Meine Damen und Herren, ich gestatte mir noch einmal, darauf hinzuweisen, daß es der Fraktion der SPD darum geht, daß Härten für Bezieher sozialer Leistungen, deren Gewährung von Einkommensgrenzen abhängig ist, beseitigt werden, daß bei Erhöhung oder Anpassung von Renten anderer sozialer Leistungen der Besitzstand der Betreffenden gewahrt bleibt und die Renten unter Berücksichtigung der Volkswirtschaft und der gestiegenen Löhne und Gehälter angepaßt werden. Der von mir bereits zitierte Entschließungsantrag hat zum Ziel, daß neben dem vorliegenden Antrag auf der Drucksache V/1033 eine Übersicht über die finanziellen Auswirkungen der Anrechnung von sozialen Leistungen untereinander vorgelegt wird. Ich verweise auf den Anhang dieses Umdrucks.
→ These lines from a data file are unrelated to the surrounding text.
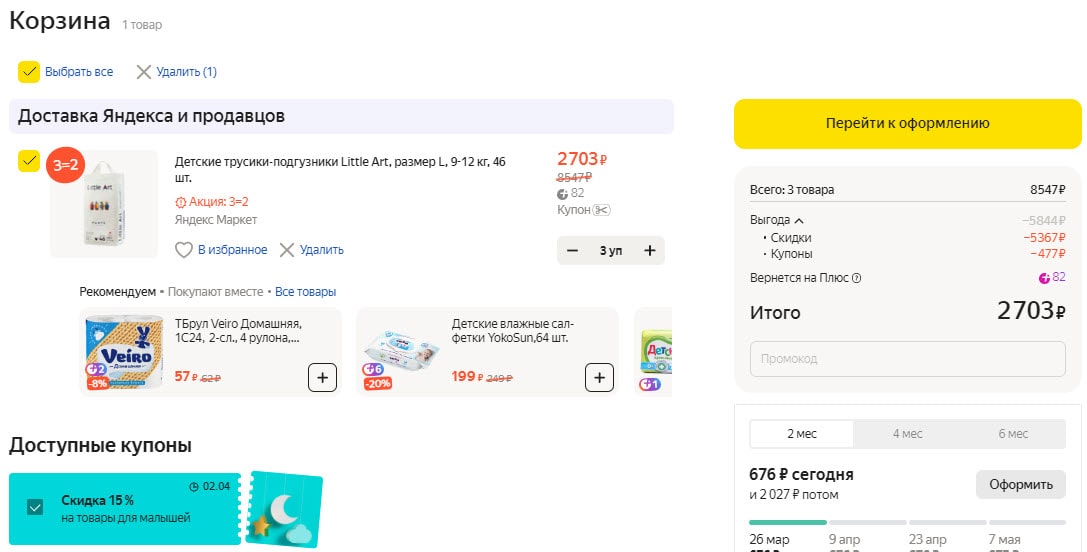Uncheck the diapers item checkbox

tap(29, 161)
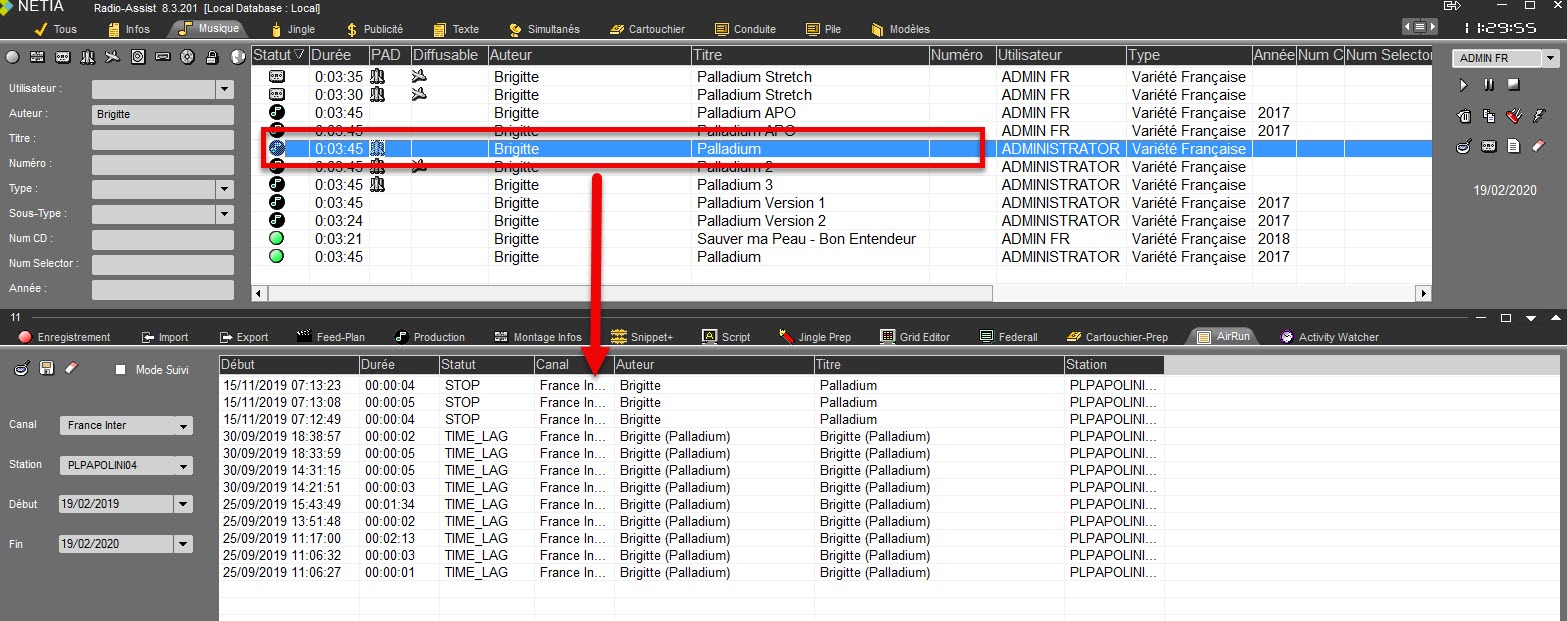
Task: Click the globe filter icon
Action: (x=238, y=57)
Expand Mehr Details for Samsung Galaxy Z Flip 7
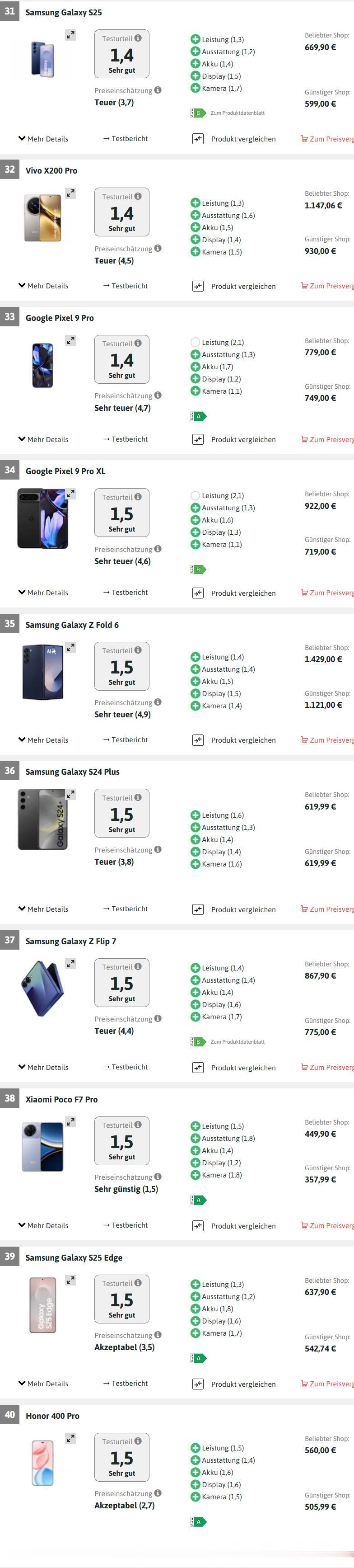354x1568 pixels. [x=43, y=1068]
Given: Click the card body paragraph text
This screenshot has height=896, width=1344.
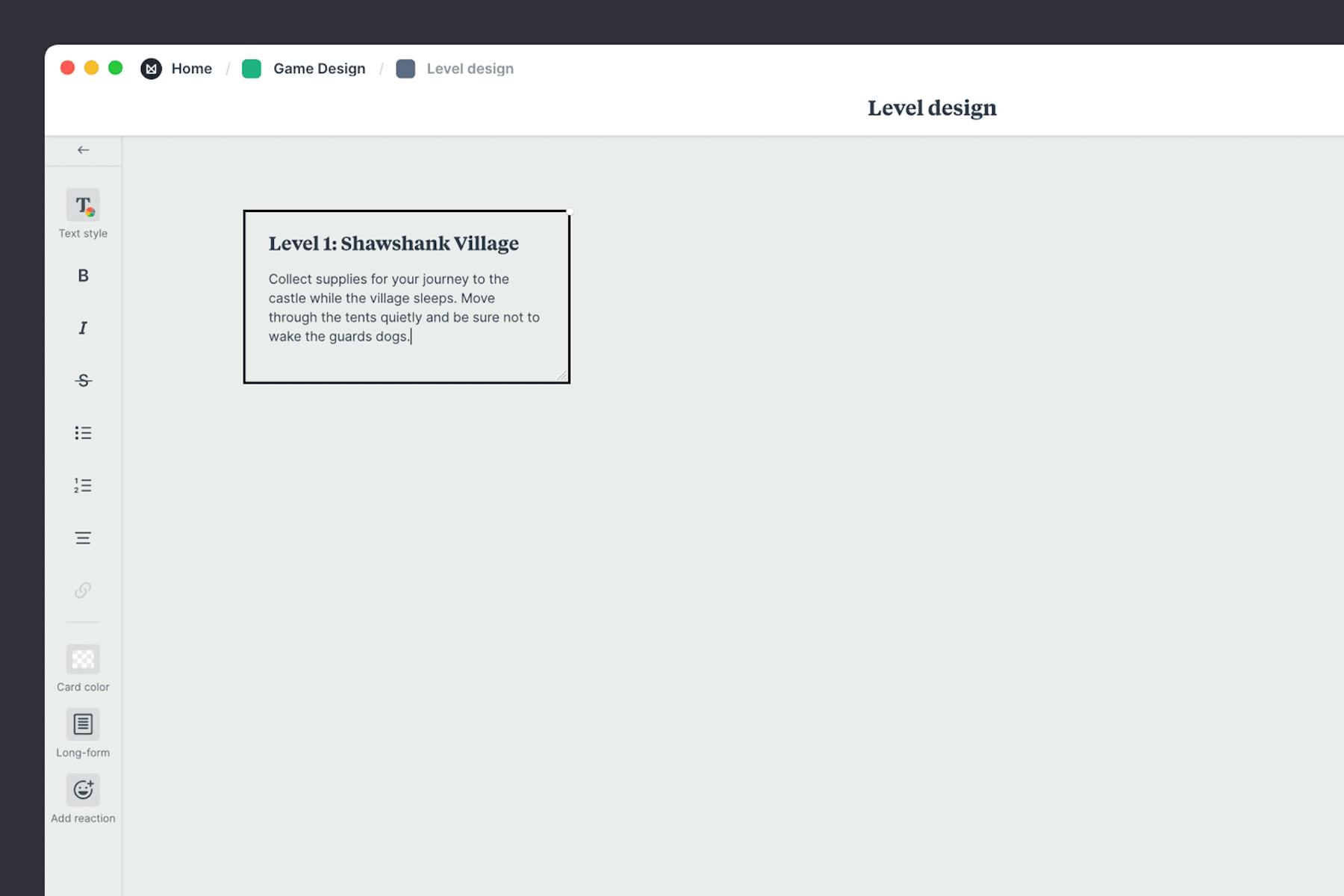Looking at the screenshot, I should click(x=403, y=308).
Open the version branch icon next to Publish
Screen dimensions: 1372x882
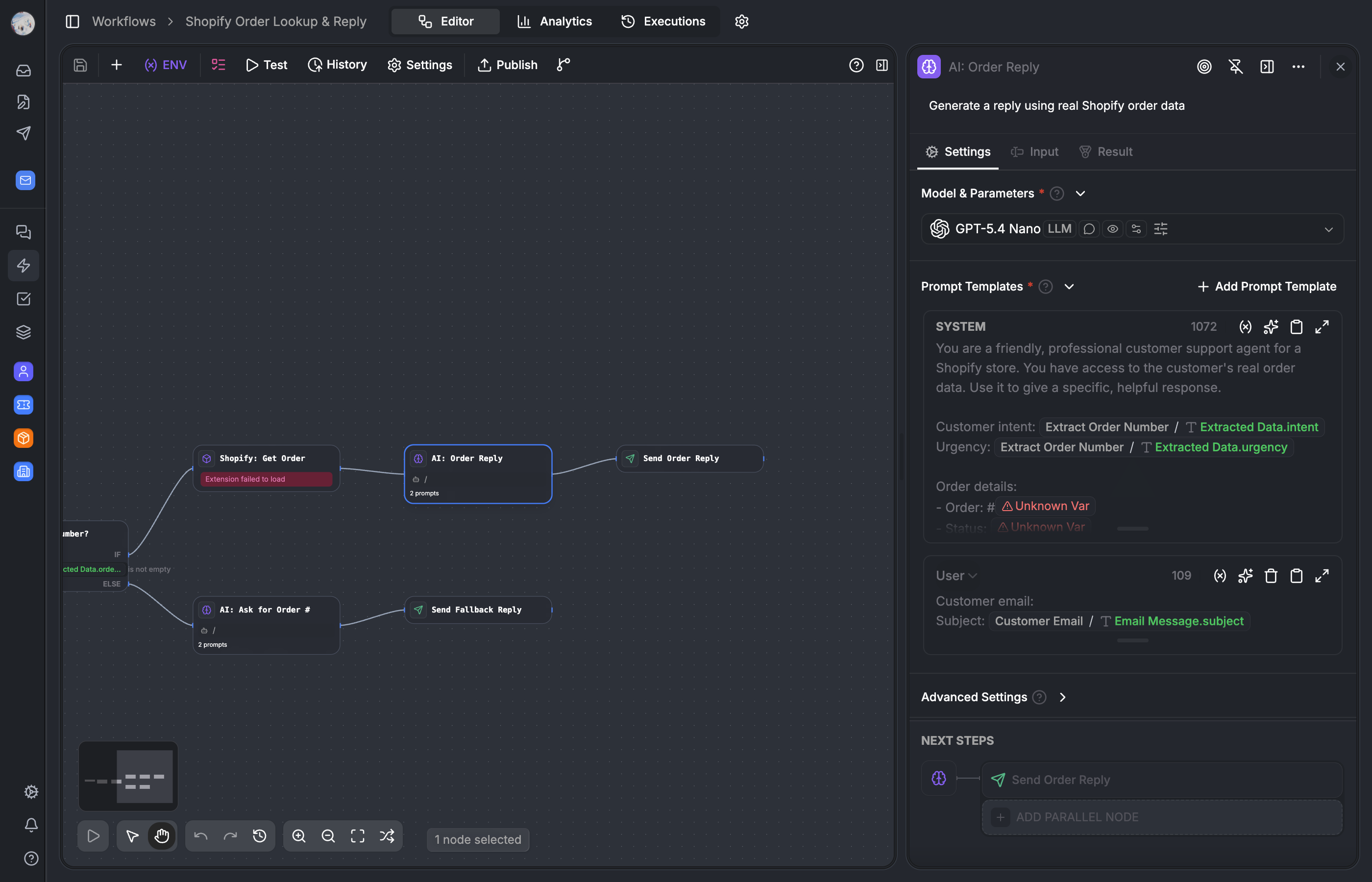tap(564, 65)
Unbeschadet der Unvollständigkeit dieser Übersicht — wir müssen nämlich feststellen, daß man teilweise nicht einmal schätzen oder das Ergebnis nicht einmal errechnen konnte; zum großen Teil handelt es sich, vor allem in gewichtigen Positionen, um Teilbeträge — kann man doch ganz interessante Feststellungen treffen. Die Höhe der Einsparungen, wie sie in dieser Aufstellung angeführt sind, liegt pro Jahr — ich sage noch einmal: es handelt sich um Teilbeträge — bei 2,5 Milliarden DM. Allein bei der Kriegsopferversorgung — und dabei handelt es sich ebenfalls nur um einen Teilbetrag — wird von Einsparungen für das Jahr 1965 in Höhe von 1115 Millionen DM gesprochen. Diese wenn auch unvollständige Zahl beweist, wie berechtigt die jahrelangen Bemühungen der SPD-Fraktion waren, die engen Einkommensgrenzen bei der Gewährung von Ausgleichs- und Elternrenten und bei der Gewährung von Ehegatten- und Kinderzuschlägen zu erweitern.
Die dem Ausschuß für Kriegs- und Verfolgungsschäden überwiesene Dritte Novelle zum Bundesversorgungsgesetz trägt der immer wieder von der SPD verlangten Beseitigung von Härten zum Teil Rechnung. Der Kreis allein der Kriegsopfer, der durch Anrechnung der Renten aus den gesetzlichen Rentenversicherungen auf einkommensabhängige Leistungen noch benachteiligt wird, umfaßte nach den Feststellungen insgesamt 895 000 Personen. Aber das gleiche, was hier für die Kriegsopferversorgung gilt, gilt auch insgesamt für die 378 000 Personen der Vertriebenen und Flüchtlinge, die Empfänger von Unterhaltshilfe nach dem Lastenausgleichsgesetz sind. Die Einsparungen durch die gegenseitige Anrechnung sozialer Leistungen auf dem Gebiet des LAG betragen 449,6 Millionen DM. In der Sozialhilfe wird der Einsparungsbetrag mit 550 Millionen DM angegeben.
Infolge der vorgeschrittenen Zeit will ich darauf verzichten, noch auf andere Gebiete sozialer Leistungen hinzuweisen, wo beträchtliche Einsparungen erfolgen. Ich verweise auf den Antrag Drucksache V/1033, dem die SPD-Fraktion zustimmen wird. Die Fraktion hat beantragt, eine Ziffer 4 einzufügen, mit der die Bundesregierung bis zum 30. September 1967 zur Vorlage der Reformvorschläge verpflichtet werden sollte. Dieser Vorschlag fand bei der Mehrheit des Ausschusses kein Gehör. Wir behalten uns vor, falls die Regierung die Reformvorschläge dem Hause nach einer angemessenen Zeit nicht zugeleitet hat, die parlamentarischen Möglichkeiten zu nützen.